■ JOB ■
Pick out every line of the entries that contains the string "what", and copy each one. Matching is case-sensitive.

-- START --

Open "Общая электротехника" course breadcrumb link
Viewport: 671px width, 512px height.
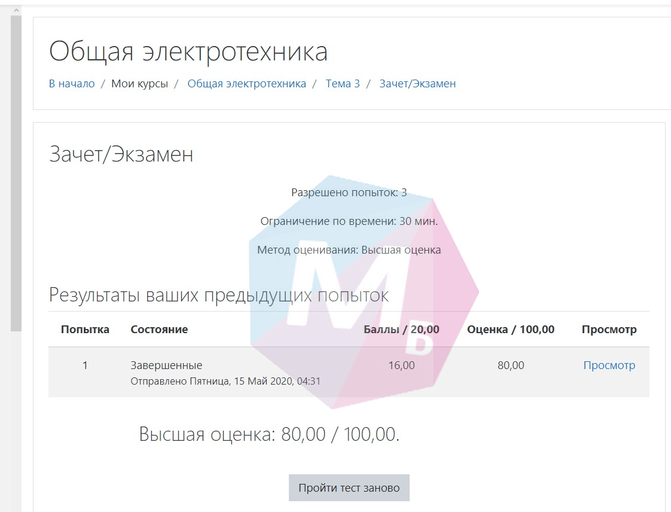[x=246, y=84]
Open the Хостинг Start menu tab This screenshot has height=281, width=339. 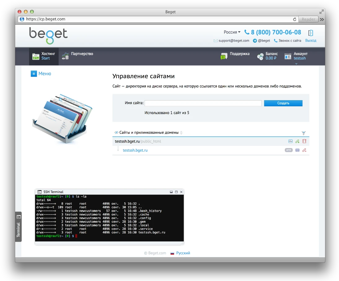(44, 56)
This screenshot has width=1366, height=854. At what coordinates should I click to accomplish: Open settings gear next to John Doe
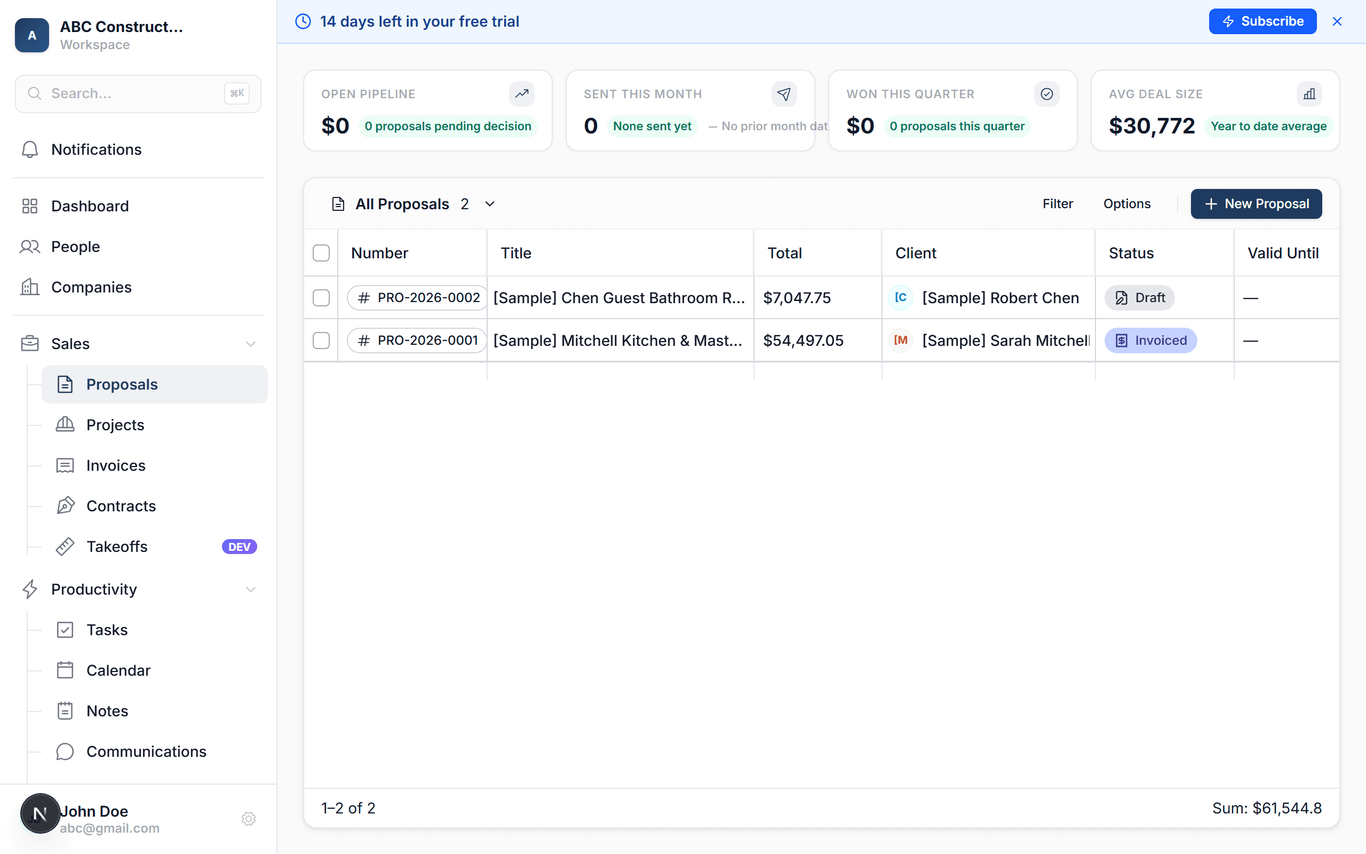point(248,818)
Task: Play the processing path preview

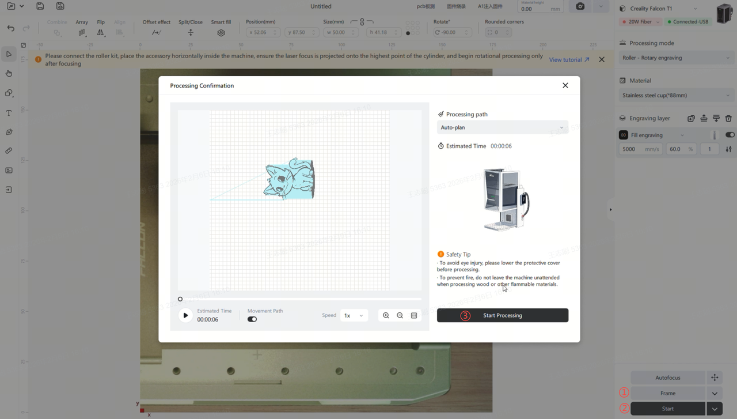Action: [x=185, y=315]
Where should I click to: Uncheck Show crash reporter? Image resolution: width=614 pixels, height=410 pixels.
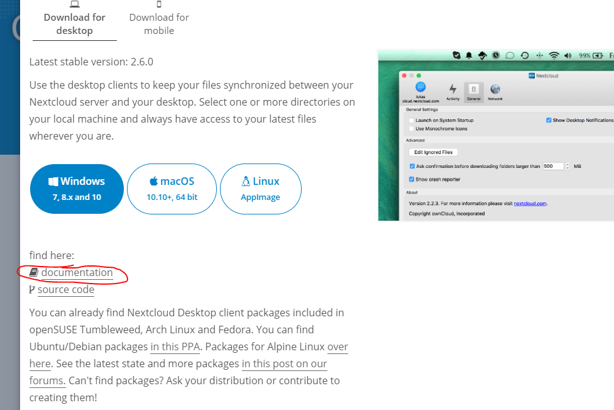411,179
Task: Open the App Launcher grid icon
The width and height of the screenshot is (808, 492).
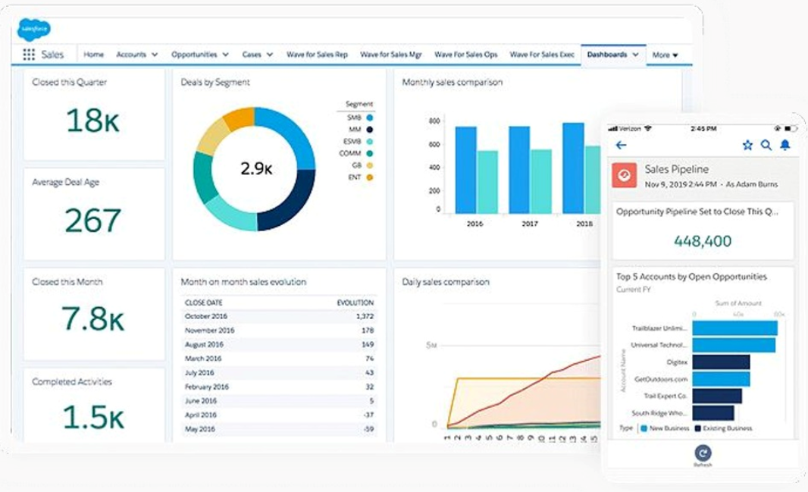Action: coord(29,55)
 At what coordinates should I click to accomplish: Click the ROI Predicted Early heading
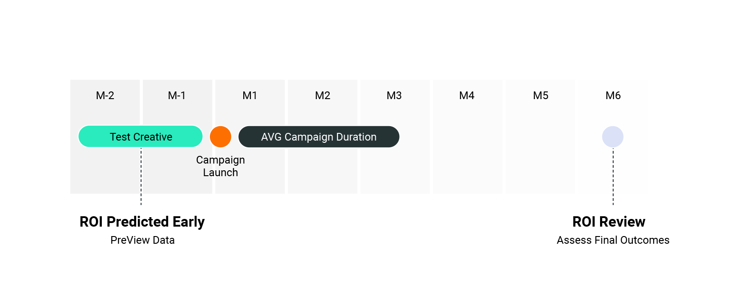tap(142, 222)
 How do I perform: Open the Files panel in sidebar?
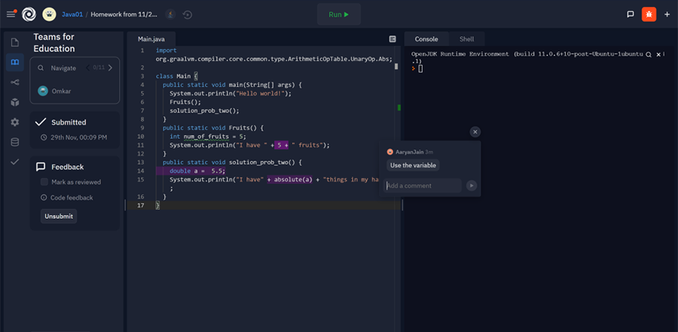[x=14, y=42]
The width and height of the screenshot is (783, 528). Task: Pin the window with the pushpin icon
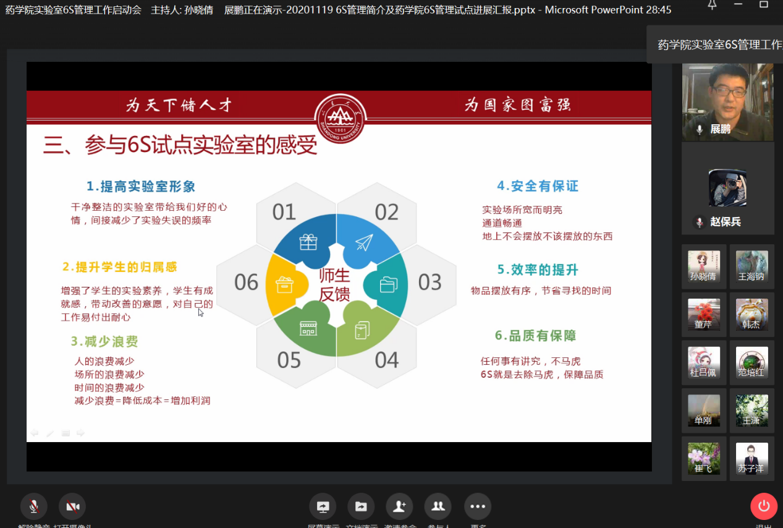(712, 5)
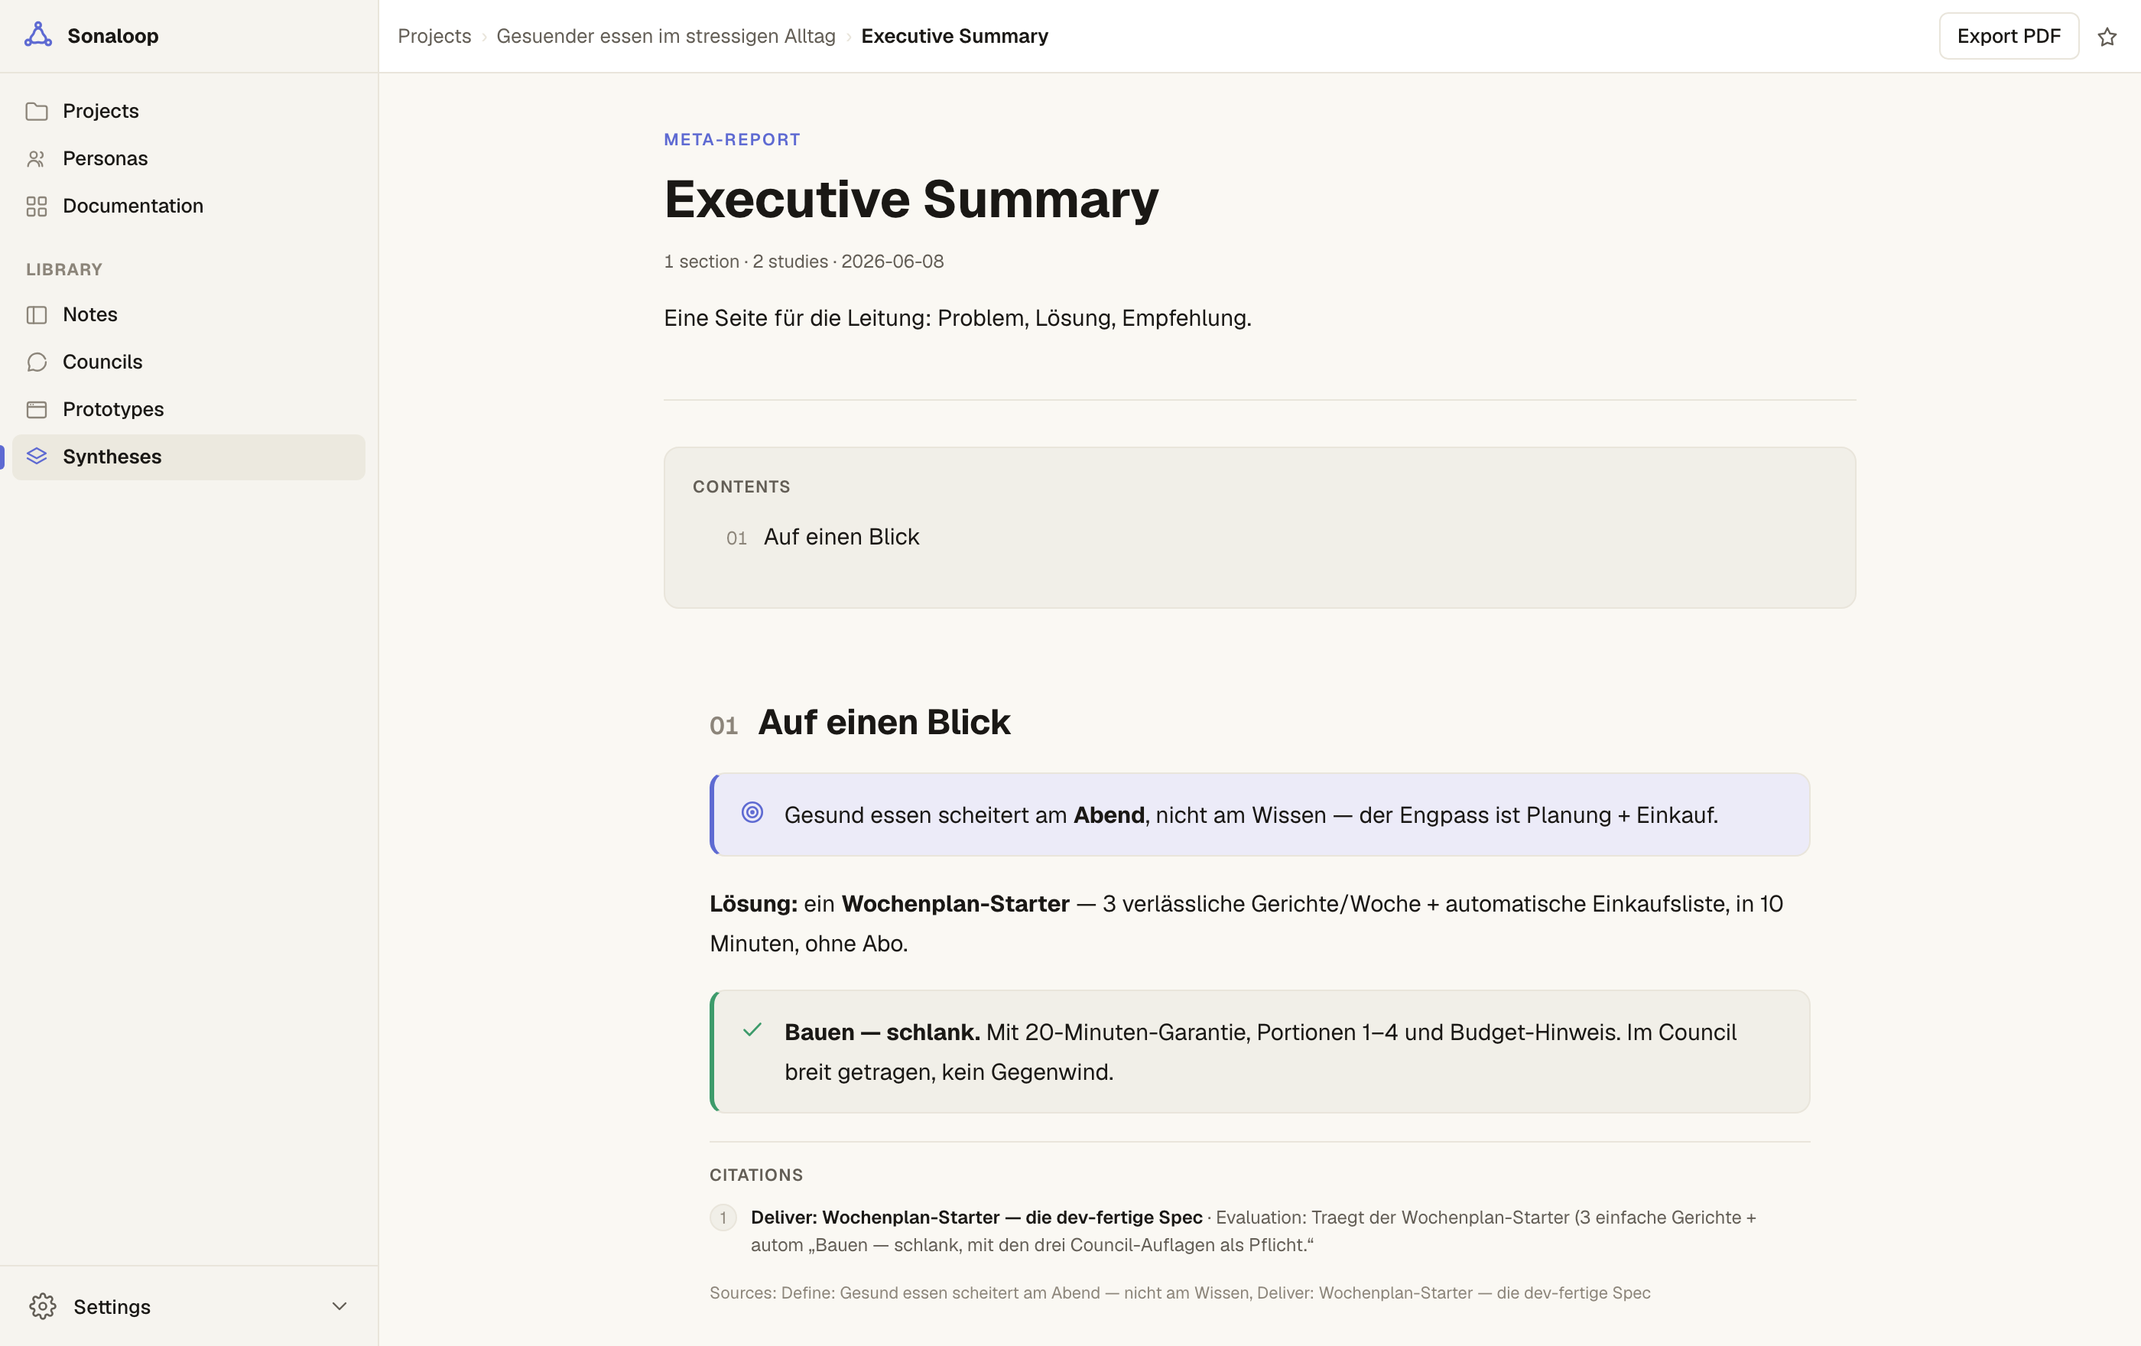
Task: Toggle the favorite star for this report
Action: tap(2106, 36)
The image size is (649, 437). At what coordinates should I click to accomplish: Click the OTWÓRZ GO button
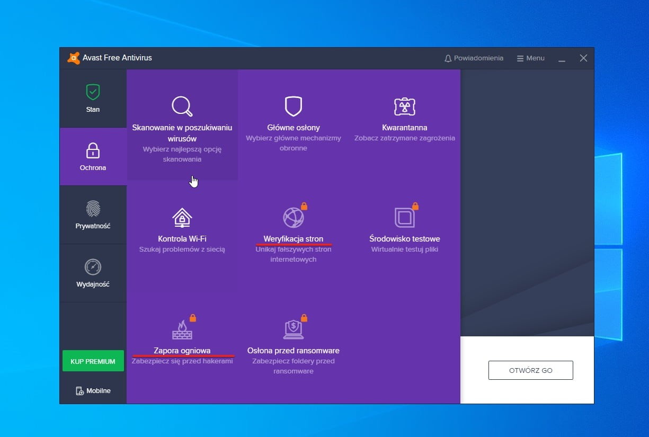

-- END --

■ WRITTEN RESPONSE ■
This screenshot has width=1366, height=854. At what coordinates should I click to accomplish: Open settings gear next to John Doe
 At what coordinates should I click to accomplish: Click the ROI Predicted Early heading
The image size is (649, 437). At what coordinates should I click to accomplish: Click the OTWÓRZ GO button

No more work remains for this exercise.